The Kerberos Logon Process
If a workstation is not part of a Windows 2000/2003 domain, there is no Kerberos authentication, so there is not a requirement for stand-alone work stations or Windows NT 4.0 domain members to have tickets to access resources. (Kerberos is an industry standard method of authentication. Because Microsoft's Kerberos implementation is interoperable with other implementations of Kerberos, it is possible that some sort of Kerberos authentication scheme could be used in the above scenario. That is beyond the scope of this book, however.) Windows 2000 domain members must have tickets for accessing any resources or services within the domain, including logon or services running on the local computer where a user has logged on.
So how does the user get a ticket from the KDC before logging on? Recall that all Windows 2000 domain controllers are also KDCs. When a user logging on from a Windows XP workstation attempts to contact the Windows 2000 domain controller for logon, he or she needs two pieces of data:
A TGT that allows access to the ticket-granting service
A ticket that allows access to the workstation used for logon
Figure 16.12 illustrates this activity.
Figure 16.12 The components required for Kerberos-based logon.
Now we walk through how this process takes place.
The user (Boris, for example) presses Control + ALT + Delete, also known as the Secure Attention Sequence. The MSGINA appears, Boris enters his username and password, and clicks OK. MSGINA hands the log-on credentials to Winlogon, which in turn passes them along to the LSA.
The LSA takes Boris' password and converts it to a preauthentication encrypted key that is stored in the workstation's credential cache and can be used by whatever authentication provider is indicated for the logon type, which in this case is for a Windows 2000 domain. The LSA hands this information to the Kerberos SSP, which handles communication with the KDC. The LSA interfaces with the Kerberos SSP as shown in Figure 16.13.
Figure 16.13 Kerberos and LSA interaction
The Kerberos SSP sends the preauthentication key to the authentication service on the Kerberos server. This request contains the following items:
An identifier for the client that it wishes to be authenticated and the service or resource the client wants to access. In this case, the client is Boris and the specific service is the authentication service.
An authenticator for the KDC. It contains a time stamp from Boris and his preauthentication data (Boris' password as encrypted by the LSA).
On receipt of this authentication request, the KDC verifys that the time stamp contained within the package is within the range of time that is permissible for that realm. If it is acceptable, the KDC sends the Kerberos SSP a ticket-granting ticket for Boris to use. The actual data structure contains the following items:
The session key for Boris to use.
A TGT for the KDC that has been encrypted with the KDC's secret key, and includes a session key for Boris and the KDC to use when communicating with each other, as well as information detailing Boris' authorization level for the KDC. Now the Kerberos SSP is in possession of one of the two items Boris needs to complete his logon.

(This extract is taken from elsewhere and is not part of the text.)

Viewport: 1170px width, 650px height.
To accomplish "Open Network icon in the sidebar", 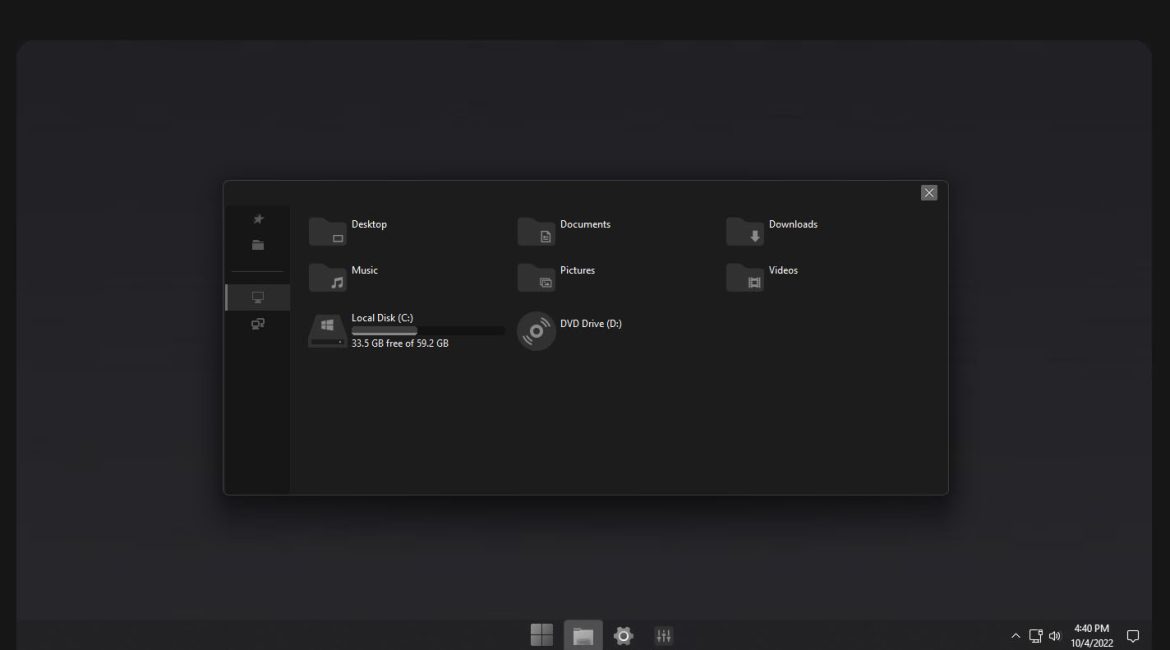I will (x=258, y=324).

The Kerberos SSP receives this message and turns its attention to the matter of obtaining access to the ticket-granting service. The ticket-granting service provides the ticket that is needed to log on to the local workstation. The Kerberos SSP sends a message to the KDC that includes these pieces of information:
The name of the workstation Boris is attempting to log in from and the domain the workstation belongs to.
Boris' TGT and authenticator that are encrypted with the session key obtained in Step 4.
The KDC examines the request for access to the ticket-granting service and ensures its authenticity as discussed in the previous section. If the request is deemed legitimate, the KDC returns the following items to the Kerberos SSP for use by Boris:
A session key, encrypted with Boris' secret key, for Boris and the workstation to use when communicating with each other.
A session ticket for accessing the local workstation, which is encrypted with the workstation's secret key.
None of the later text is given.